◆ TASK PROMPT:
Going line by line through the records below, count those with the word "agent" and give only the count.

[[ EXTRACTED ENTRIES, beginning ]]

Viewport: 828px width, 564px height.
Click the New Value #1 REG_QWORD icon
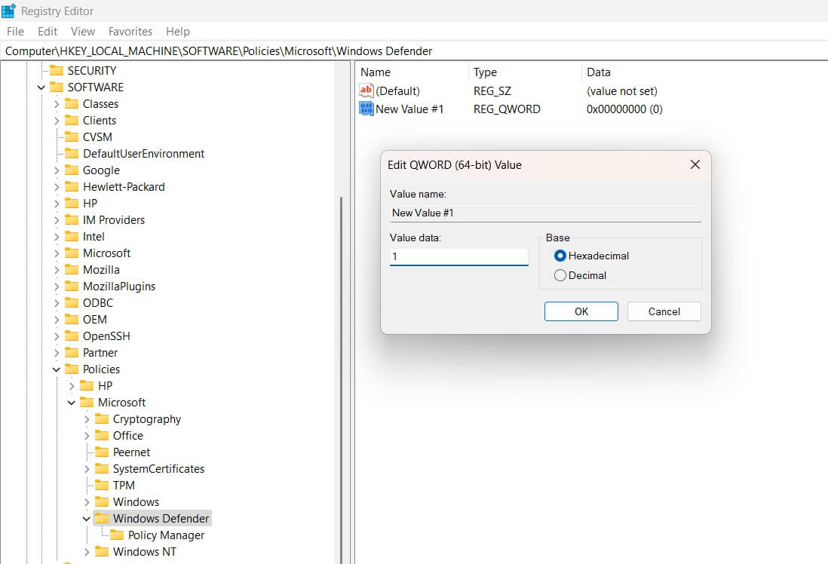pos(366,109)
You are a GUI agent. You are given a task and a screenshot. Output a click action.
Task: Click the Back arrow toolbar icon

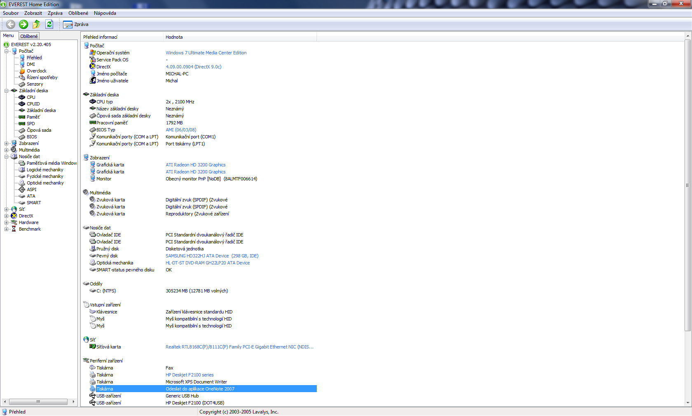coord(11,24)
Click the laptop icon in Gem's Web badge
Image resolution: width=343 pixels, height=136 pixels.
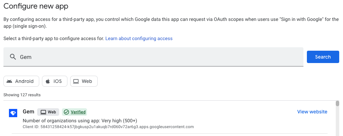(x=44, y=112)
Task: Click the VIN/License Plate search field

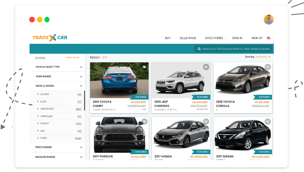Action: coord(236,49)
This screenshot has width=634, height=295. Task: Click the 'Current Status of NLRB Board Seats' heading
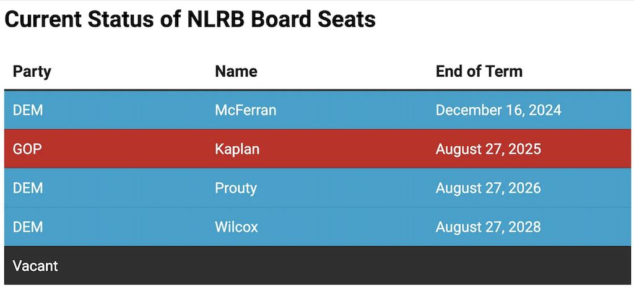coord(190,19)

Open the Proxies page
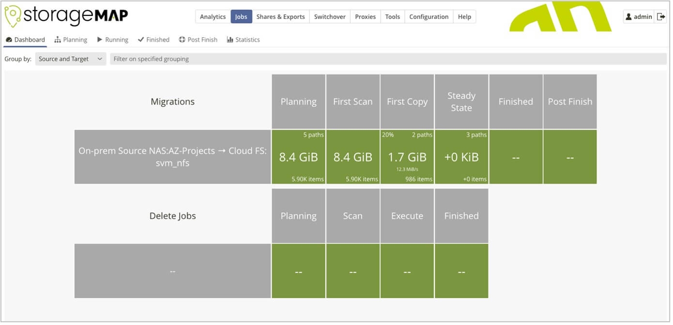pos(365,16)
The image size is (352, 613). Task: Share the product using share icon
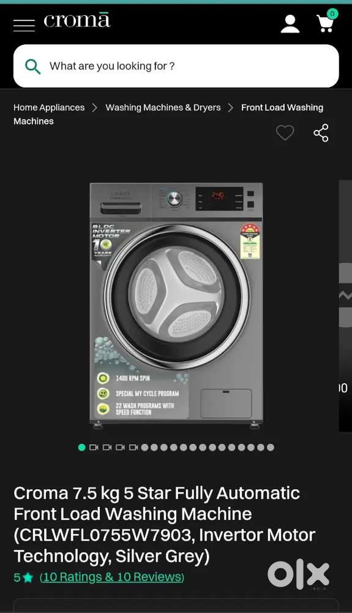tap(321, 133)
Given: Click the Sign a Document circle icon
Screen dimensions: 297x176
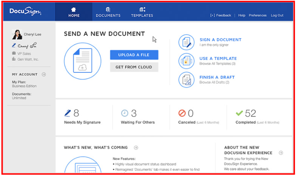Looking at the screenshot, I should click(186, 42).
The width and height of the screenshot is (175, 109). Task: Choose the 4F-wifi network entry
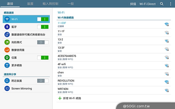pyautogui.click(x=109, y=66)
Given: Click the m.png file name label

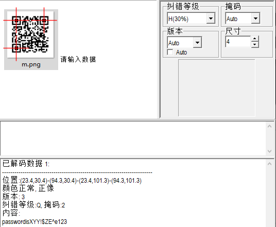Looking at the screenshot, I should tap(31, 64).
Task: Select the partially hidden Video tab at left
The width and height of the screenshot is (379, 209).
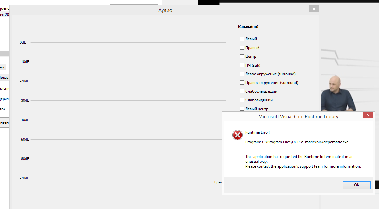Action: point(2,67)
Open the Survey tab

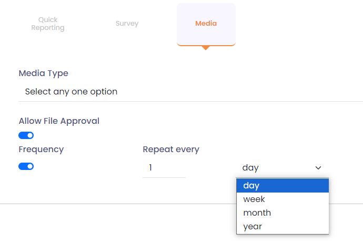pyautogui.click(x=127, y=24)
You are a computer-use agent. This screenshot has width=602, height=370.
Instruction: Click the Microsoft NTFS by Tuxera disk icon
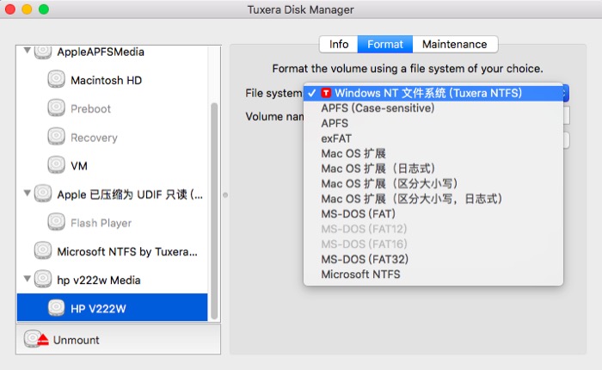43,251
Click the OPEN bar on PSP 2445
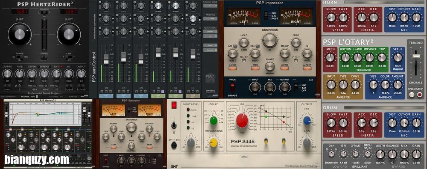427x169 pixels. 244,157
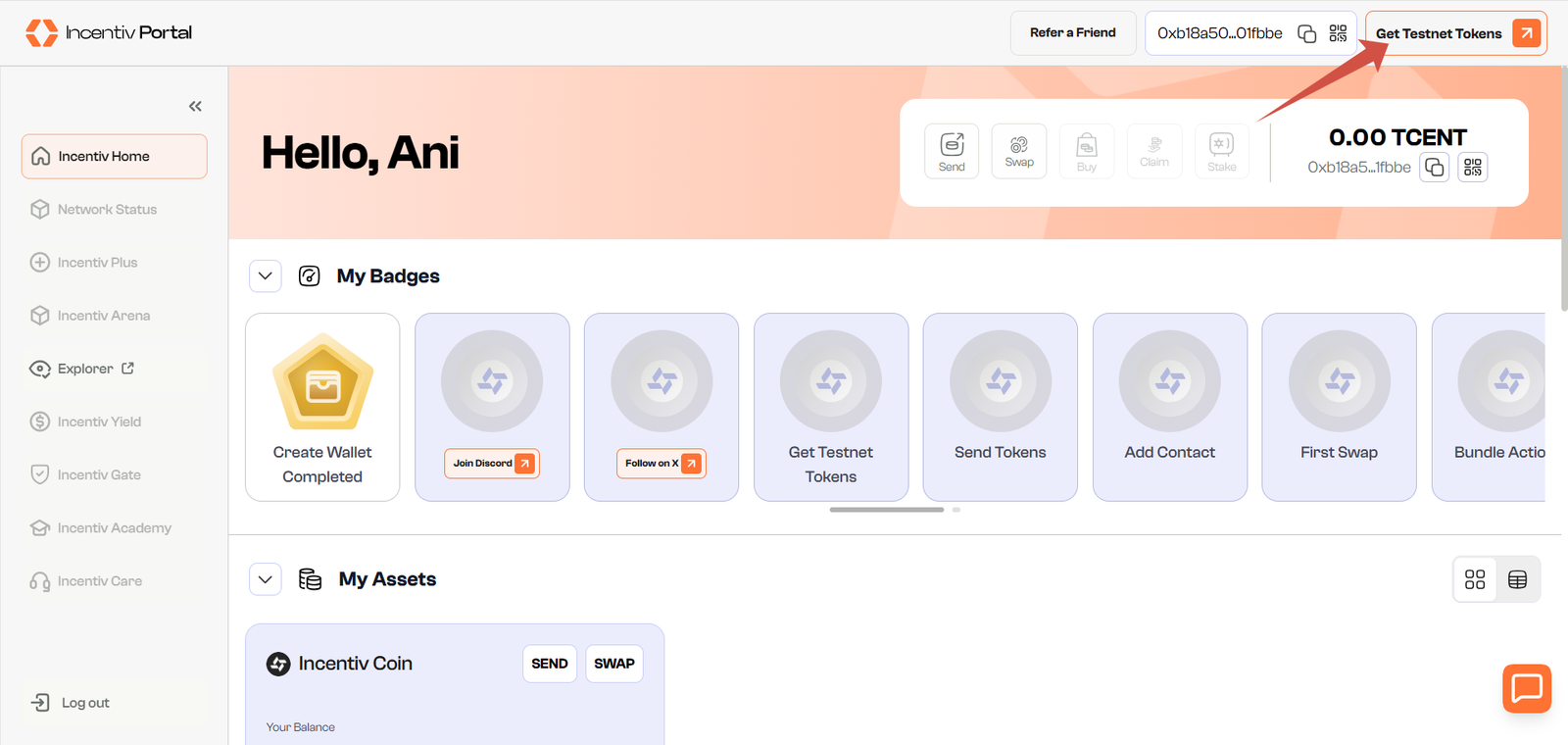Click the Swap icon in wallet card
The image size is (1568, 745).
[1019, 151]
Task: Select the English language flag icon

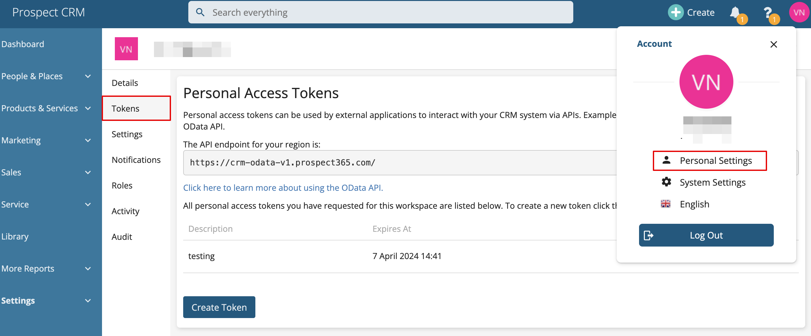Action: pos(666,204)
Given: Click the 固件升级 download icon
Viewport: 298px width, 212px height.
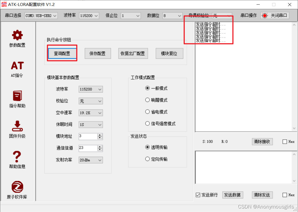Looking at the screenshot, I should tap(17, 126).
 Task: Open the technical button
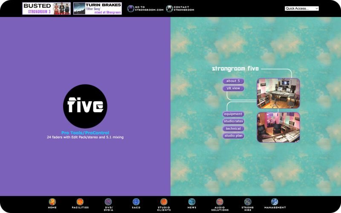(x=233, y=128)
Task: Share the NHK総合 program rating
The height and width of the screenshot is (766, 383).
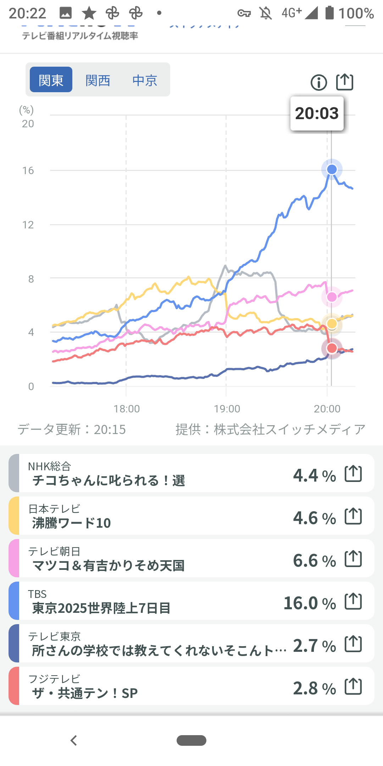Action: tap(353, 474)
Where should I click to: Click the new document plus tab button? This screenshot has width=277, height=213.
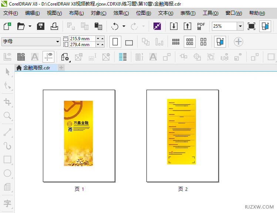[x=61, y=68]
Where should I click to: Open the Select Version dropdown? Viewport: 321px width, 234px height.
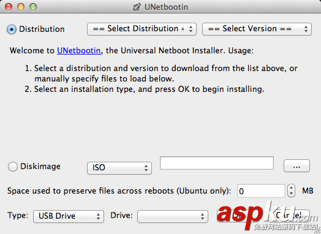(x=257, y=29)
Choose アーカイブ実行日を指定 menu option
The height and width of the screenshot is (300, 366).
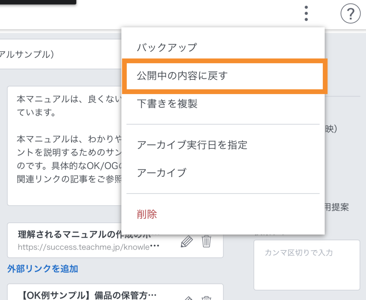(192, 145)
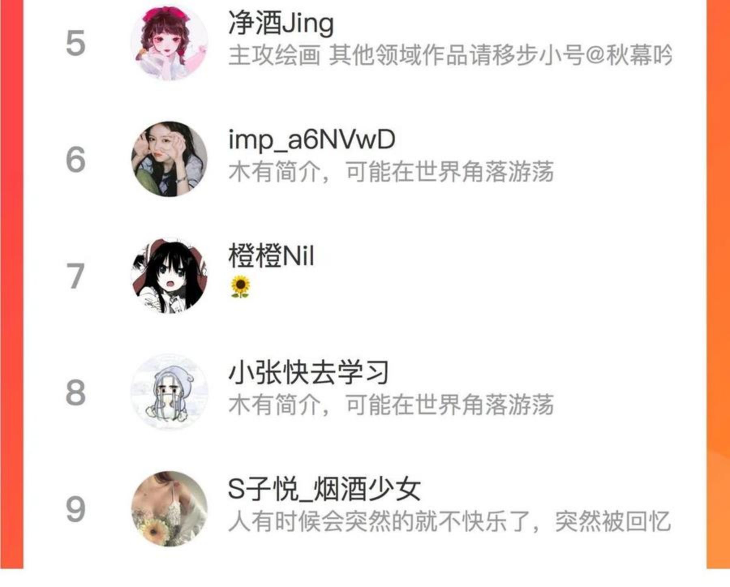Click the username imp_a6NVwD
Screen dimensions: 730x587
[311, 139]
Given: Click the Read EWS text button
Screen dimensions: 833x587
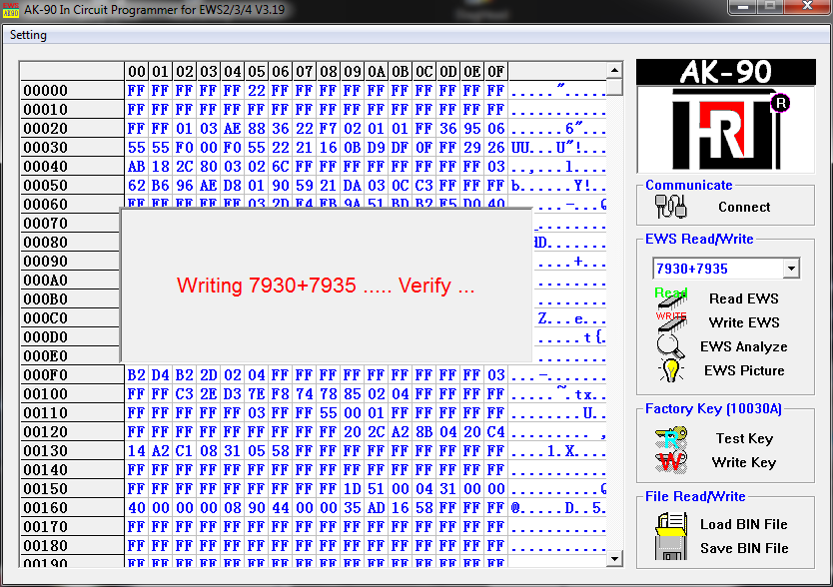Looking at the screenshot, I should (743, 298).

[[ EXTRACTED ENTRIES, end ]]

◆ REPLY TO THE TASK:
2